#### [Data section]

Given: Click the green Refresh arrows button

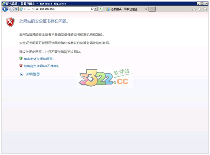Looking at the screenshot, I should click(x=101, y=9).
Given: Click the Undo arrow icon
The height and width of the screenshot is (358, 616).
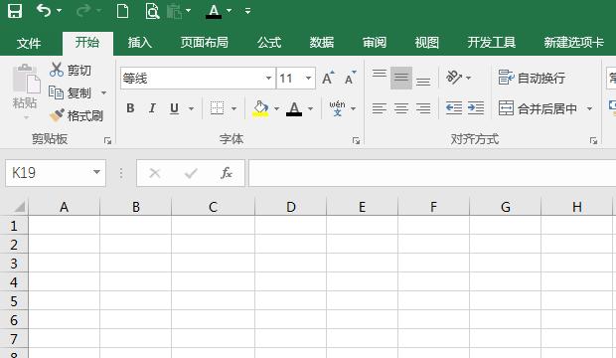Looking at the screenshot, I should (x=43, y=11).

--

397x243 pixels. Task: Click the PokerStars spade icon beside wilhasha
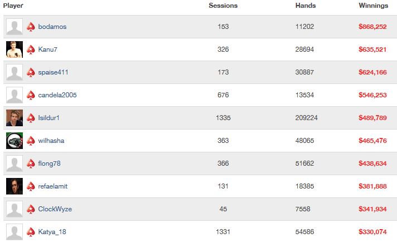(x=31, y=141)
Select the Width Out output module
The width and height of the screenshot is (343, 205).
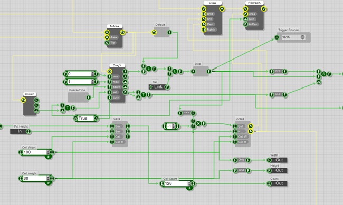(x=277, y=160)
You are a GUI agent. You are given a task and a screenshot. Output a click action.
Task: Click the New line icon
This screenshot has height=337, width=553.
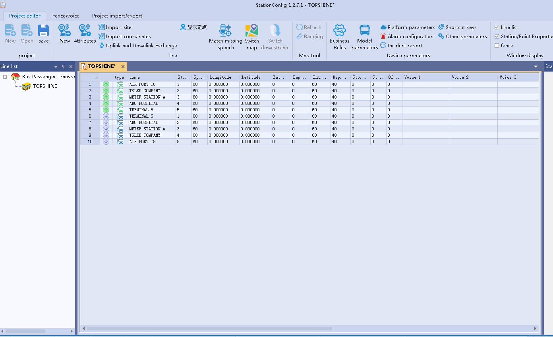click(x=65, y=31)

#### [What this task involves]
Leave out the images and write out the lines above exactly, from the one with "397x243 pixels. Task: Click" up to and including the one with "Task: Click the New line icon".

#### [Result]
397x243 pixels. Task: Click the PokerStars spade icon beside wilhasha
(x=31, y=141)
Select the Width Out output module
The width and height of the screenshot is (343, 205).
(x=277, y=160)
You are a GUI agent. You are given a task and a screenshot. Output a click action.
Task: Click the New line icon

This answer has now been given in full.